Reputation: 1271
In convention, when we write a ES6 modules, we put source code in src
folder, and compile it using babel-loader
and webpack
to lib
or dist
folder to set code to ES5, and set main
entry to dist
folder, then publish to npm.
On the one hand, user can use this module without using webpack, and the code can run. On the other hand, when using webpack, ES5 code may reduce
babel-loader
time because it's already ES5 code.
What I confused is the second point, when using webpack, does ES5 codes in node_module
reduce babel-loader
time so we can accelate webpack build performance ?

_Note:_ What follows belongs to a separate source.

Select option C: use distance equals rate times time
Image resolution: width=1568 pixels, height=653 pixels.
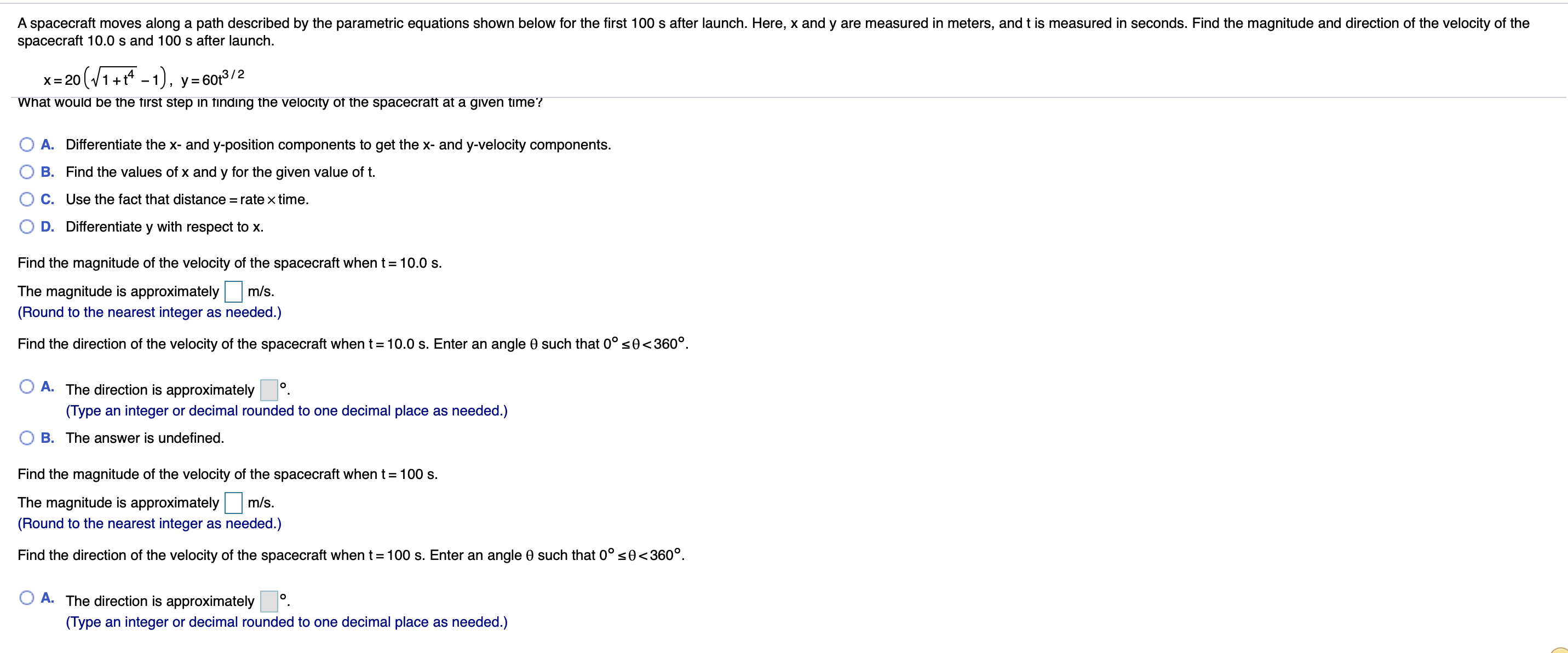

The question is almost about ES5 npm modules with webpack build performance, although it's a convention we already did, I just want to know about something about webpack build performance. Thanks!
Upvotes: 0
Views: 149
Reputation: 33690
Yes, generally public packages are distributed with sources that have already been transformed. The performance benefit, with regards to Webpack and babel-loader
, is that you can consume these sources as-is without having to process them with babel-loader
, so you'll commonly see:
{
test: '\.js$',
loader: 'babel',
exclude: ['node_modules']
}
So, I too am confused about this excerpt, specifically why one would want to parse ES5 code with Babel, since no transformation would eventually take place.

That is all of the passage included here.